Vragen:
**A)** Citeer uit het tekstfragment letterlijk het stuk dat begint bij "Verder is ter" en eindigt bij "mogelijkheden van appellante.".
**B)** Vanaf welke maand is volgens het tekstfragment de verrekening van € 250,- per maand met het ouderdomspensioen van appellante niet uitgevoerd?

Tekstfragment:
--------------------

Uit het telefoonrapport van 7 december 2021 blijkt dat door een dochter van appellante is gemeld dat appellante de maandelijkse termijn van € 250,- niet kan voldoen en dat appellante nu weer in Nederland woont. Verder blijkt dat aan appellante een formulier draagkracht wordt toegestuurd. Uit het telefoonrapport van 17 december 2021 blijkt dat een dochter van appellante heeft gebeld met vragen over de situatie en of de terugvordering/verrekening stopgezet gaat worden. Door de medewerker van de Svb is gemeld dat het geld waar appellante geen recht op had terug moet, dat er een betalingsregeling in november is afgesproken en dat zolang het ingevulde formulier draagkracht niet is ontvangen door de Svb er niks aan de situatie zal veranderen. De Raad overweegt dat de schriftelijke weergave van deze klantcontacten niet kunnen worden aangemerkt als voorlopige bezwaarschriften. Uit de telefoonrapporten van deze contacten kan niet worden afgeleid dat bedoeld is bezwaar te maken tegen het besluit van 8 november 2021.
4.8.
Verder is ter zitting bij de Raad door de Svb nog uiteengezet dat, naar aanleiding van het telefonisch contact op 7 december 2021, aan appellante een formulier is toegezonden om haar draagkracht te onderzoeken. In afwachting van de uitkomsten van dit nader onderzoek is de verrekening van € 250,- per maand met het ouderdomspensioen van appellante met ingang van januari 2022 niet uitgevoerd. Met ingang van maart 2022 wordt een veel lager bedrag verrekend en ieder jaar wordt dit bedrag aangepast aan de financiële mogelijkheden van appellante.
4.9.
Zoals de rechtbank terecht heeft vastgesteld is het bezwaarschrift van 7 februari 2022 buiten de termijn voor het instellen van bezwaar ingediend als bedoeld in artikel 6:7 van de Awb. Op grond van artikel 6:11 van de Awb kan de niet-ontvankelijkverklaring achterwege blijven als redelijkerwijs niet geoordeeld kan worden dat appellante in verzuim is geweest. Er zijn door appellante geen redenen aangegeven om te kunnen stellen dat zij niet in verzuim is geweest.

--------------------

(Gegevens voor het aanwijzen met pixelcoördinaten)
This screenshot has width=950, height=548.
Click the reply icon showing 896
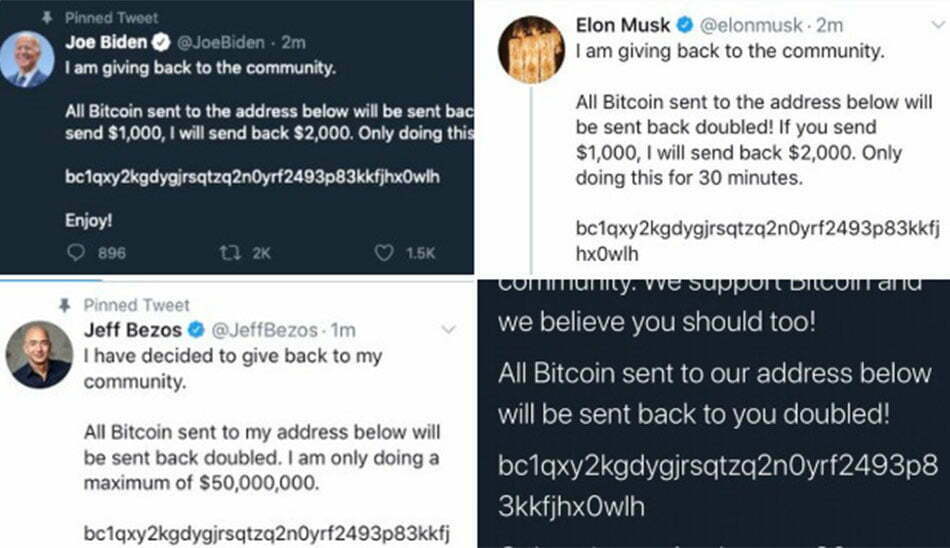click(76, 252)
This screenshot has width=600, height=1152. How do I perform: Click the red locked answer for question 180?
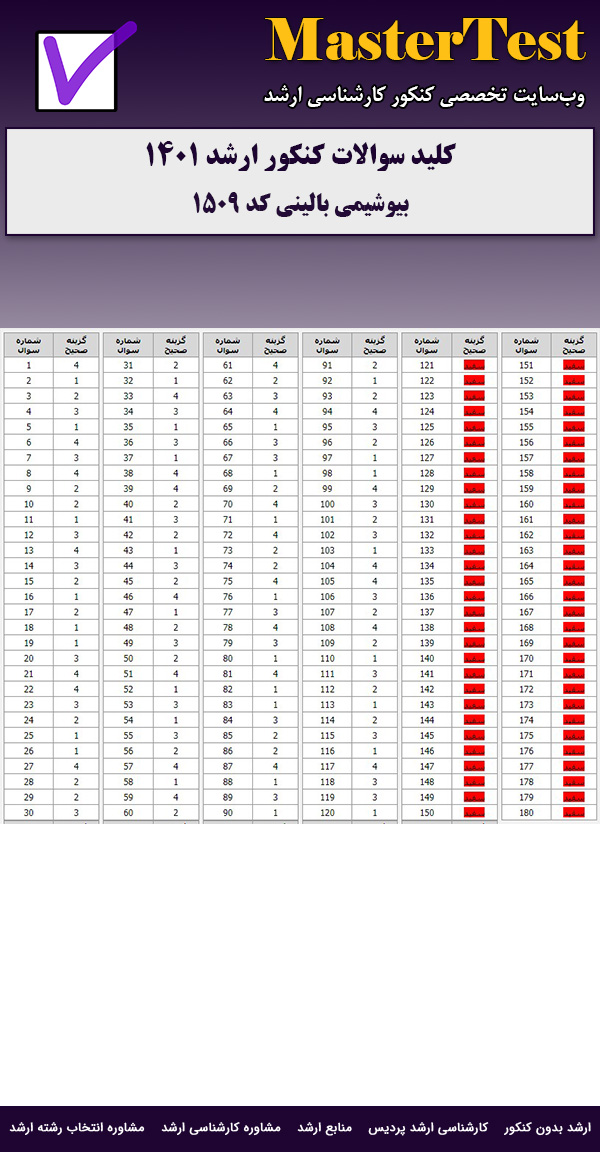[x=574, y=813]
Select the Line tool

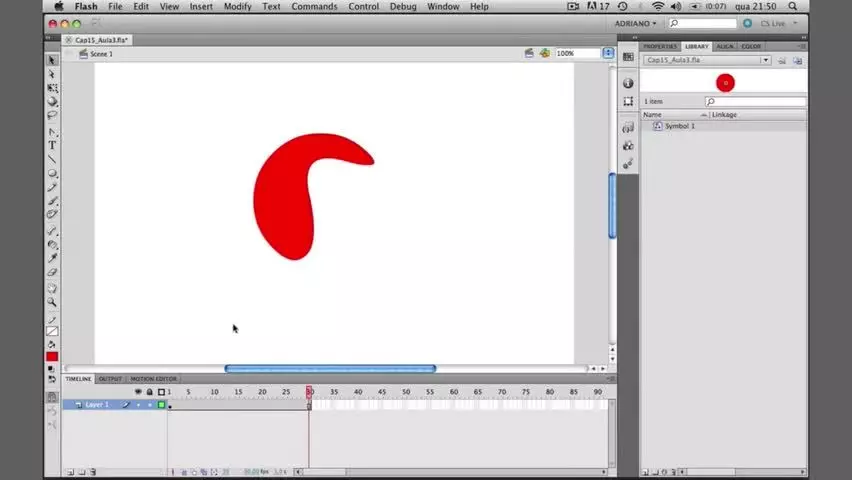coord(52,159)
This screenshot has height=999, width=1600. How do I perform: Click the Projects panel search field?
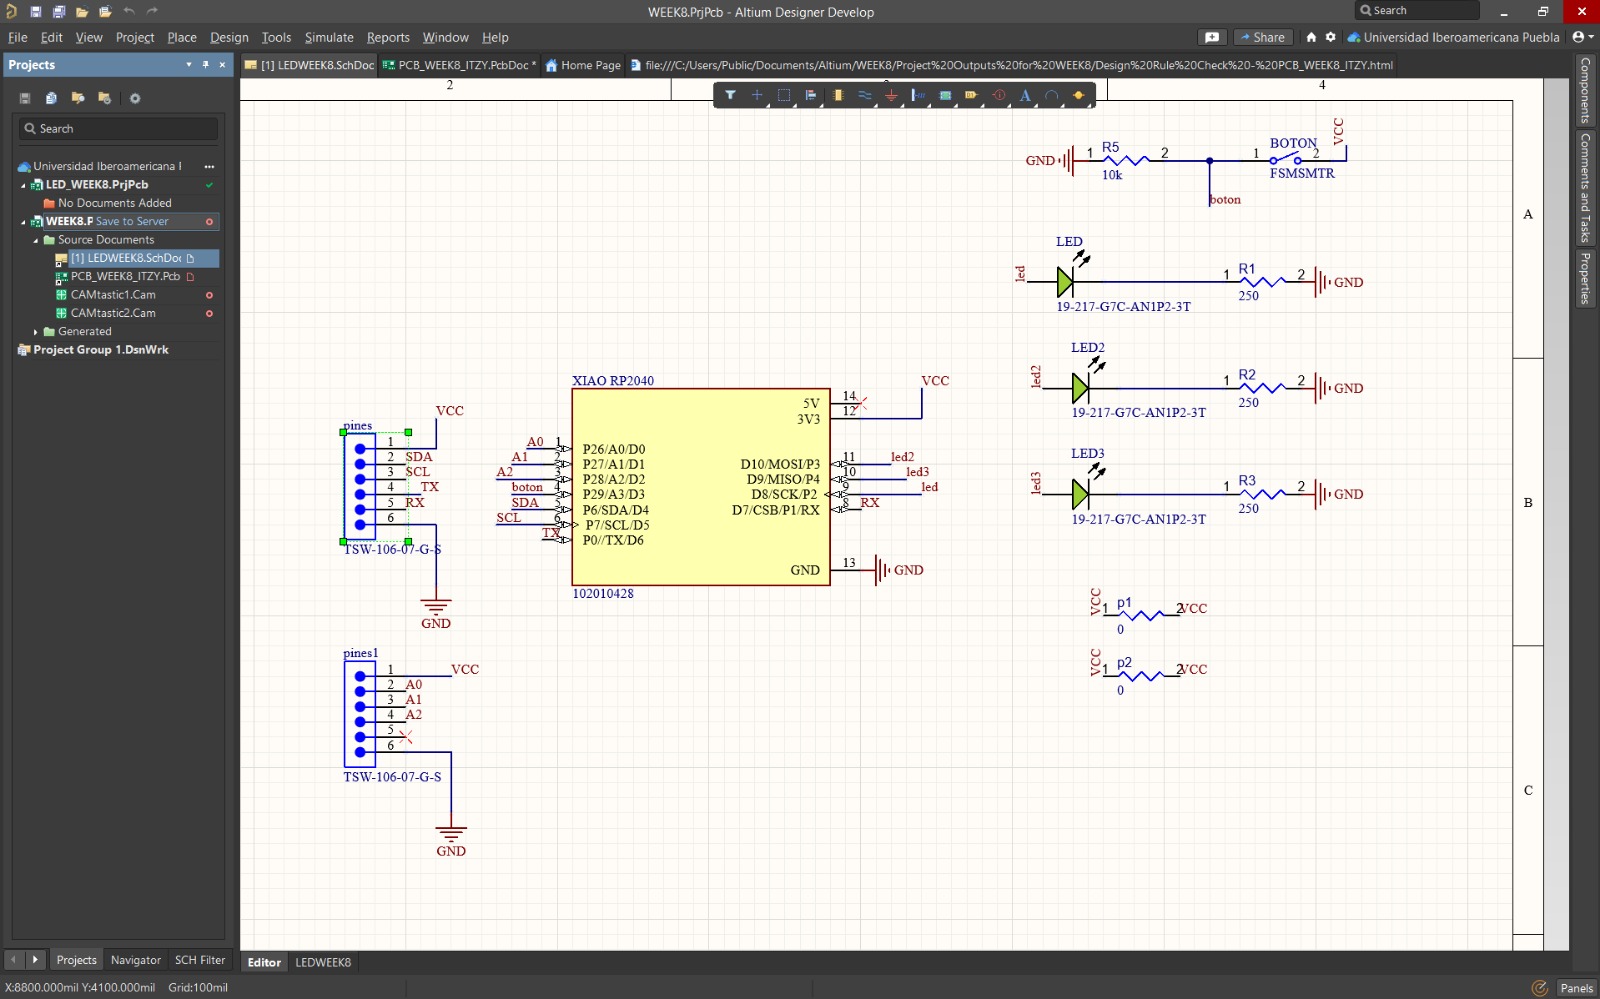click(x=118, y=129)
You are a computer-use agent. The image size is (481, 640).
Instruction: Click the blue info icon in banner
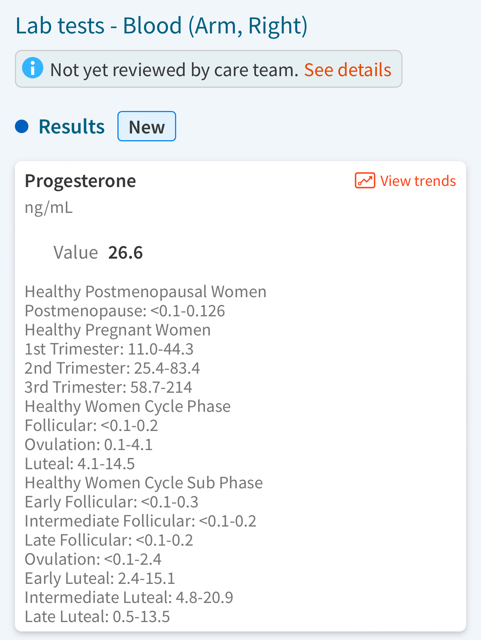(x=33, y=68)
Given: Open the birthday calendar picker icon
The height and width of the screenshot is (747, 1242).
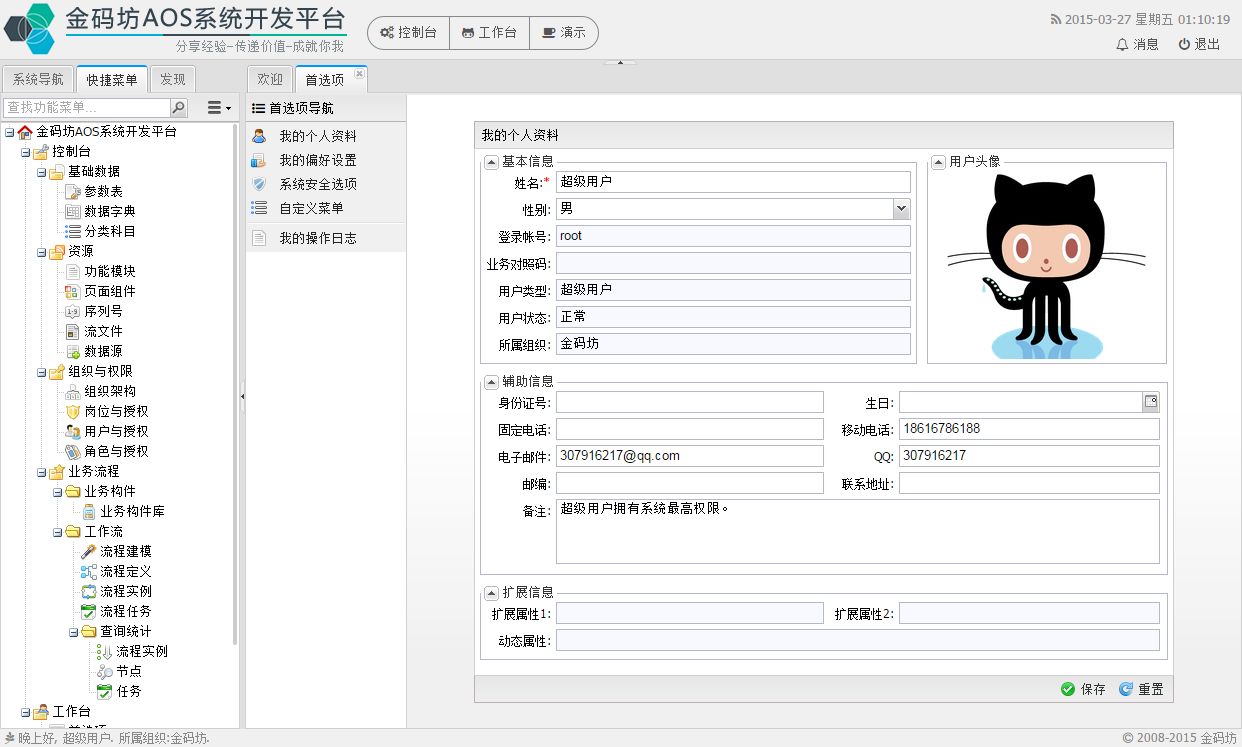Looking at the screenshot, I should (x=1151, y=402).
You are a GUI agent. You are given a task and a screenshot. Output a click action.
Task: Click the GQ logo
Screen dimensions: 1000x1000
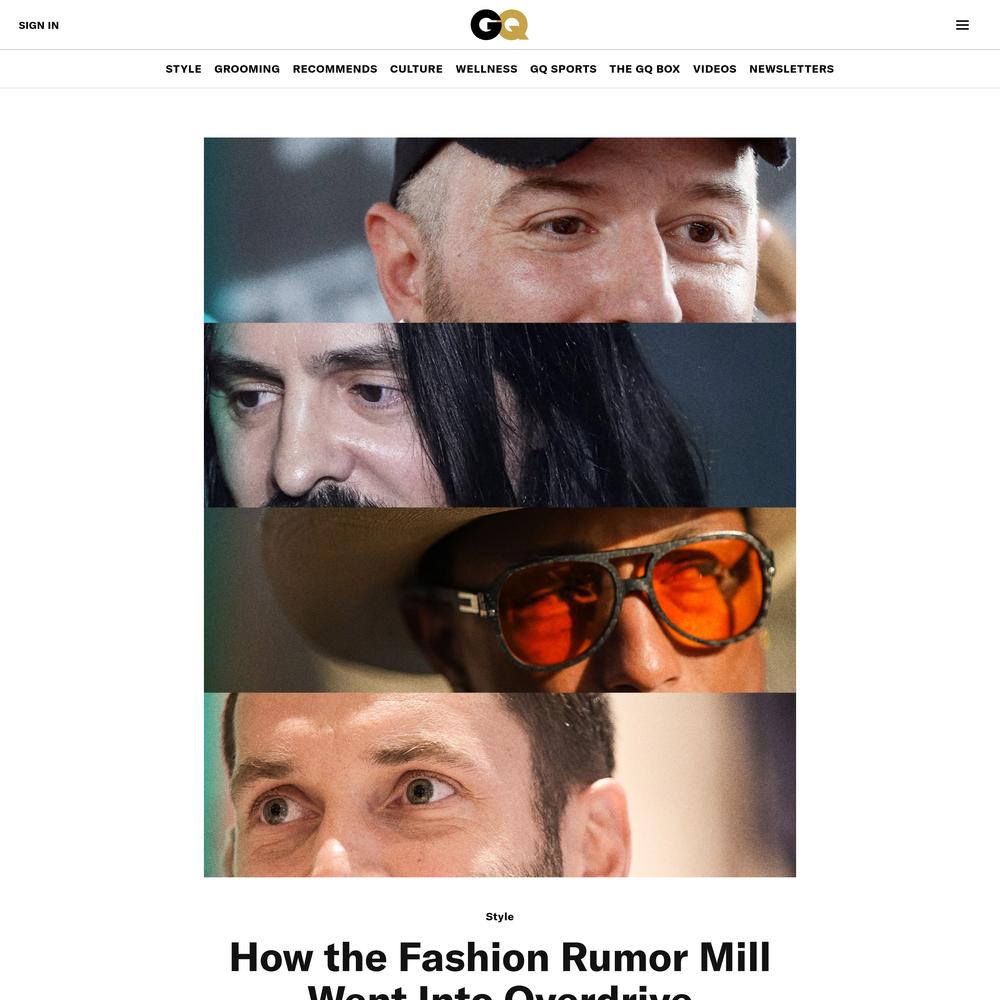click(x=499, y=25)
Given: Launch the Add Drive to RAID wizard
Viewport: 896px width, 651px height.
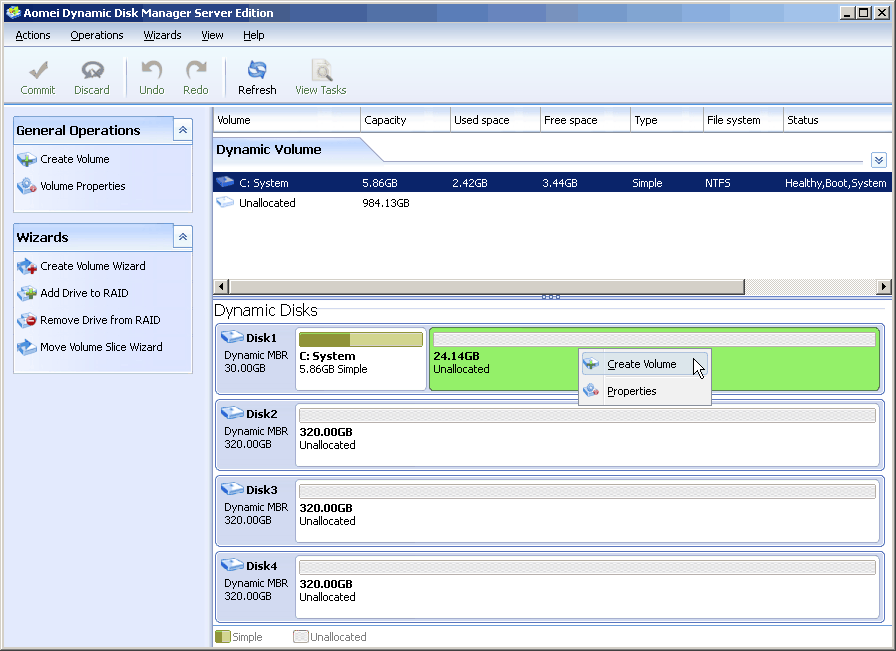Looking at the screenshot, I should (x=84, y=293).
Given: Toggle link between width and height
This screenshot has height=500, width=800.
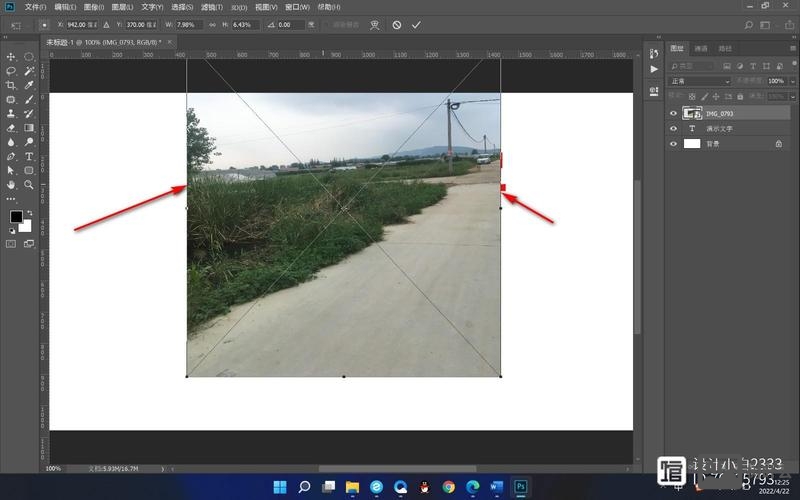Looking at the screenshot, I should [212, 24].
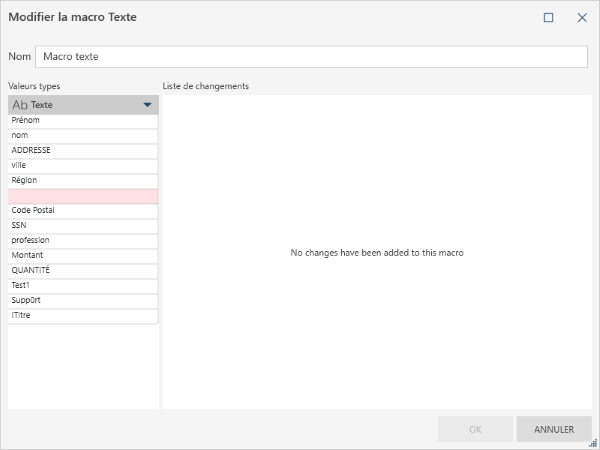
Task: Select QUANTITÉ in the values list
Action: point(83,271)
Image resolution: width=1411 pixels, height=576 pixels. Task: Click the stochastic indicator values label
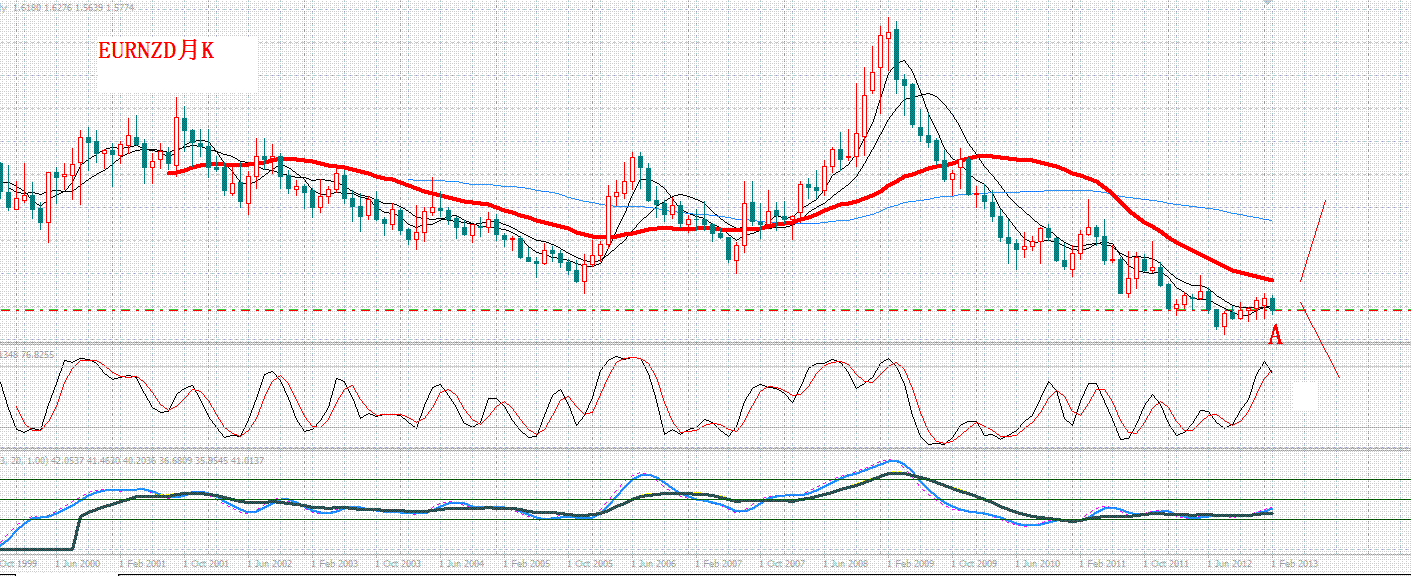click(x=27, y=354)
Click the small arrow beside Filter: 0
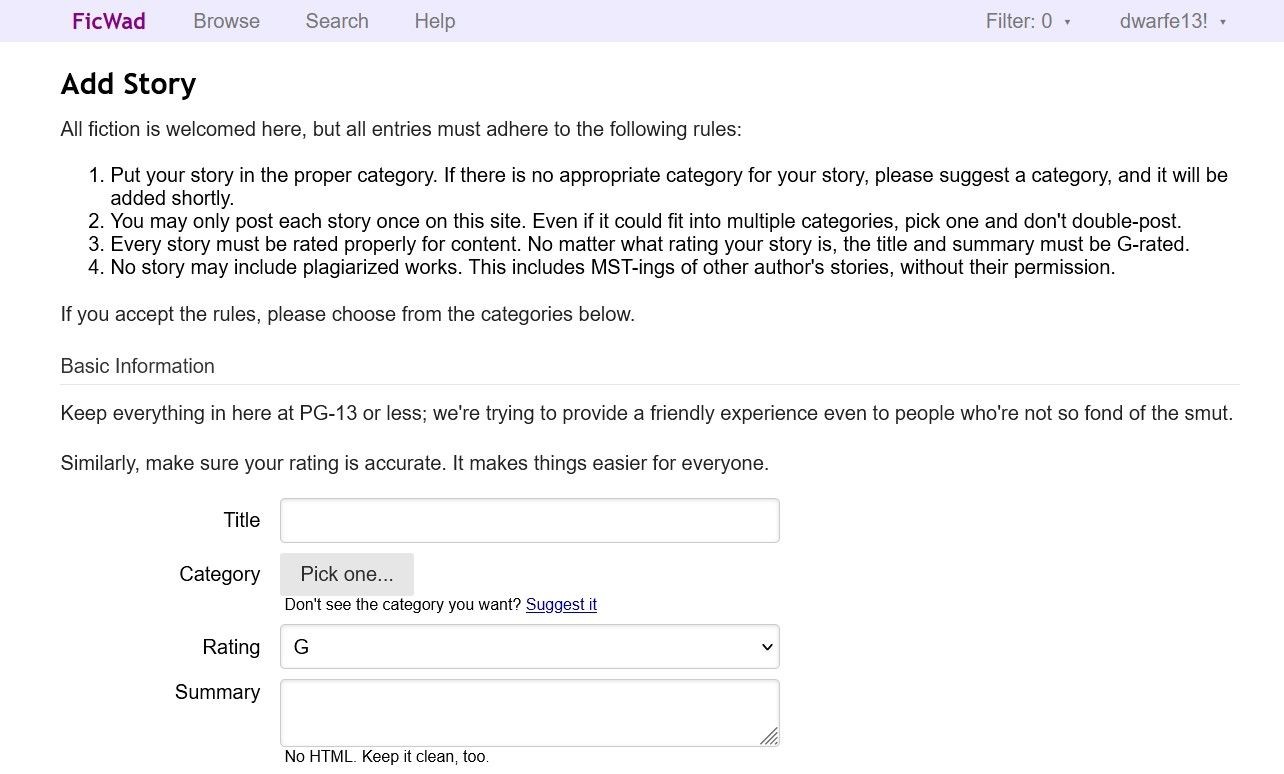 (1067, 22)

--------------------

Antwoorden:
**A)**
Verder is ter zitting bij de Raad door de Svb nog uiteengezet dat, naar aanleiding van het telefonisch contact op 7 december 2021, aan appellante een formulier is toegezonden om haar draagkracht te onderzoeken. In afwachting van de uitkomsten van dit nader onderzoek is de verrekening van € 250,- per maand met het ouderdomspensioen van appellante met ingang van januari 2022 niet uitgevoerd. Met ingang van maart 2022 wordt een veel lager bedrag verrekend en ieder jaar wordt dit bedrag aangepast aan de financiële mogelijkheden van appellante.

**B)** Vanaf januari 2022.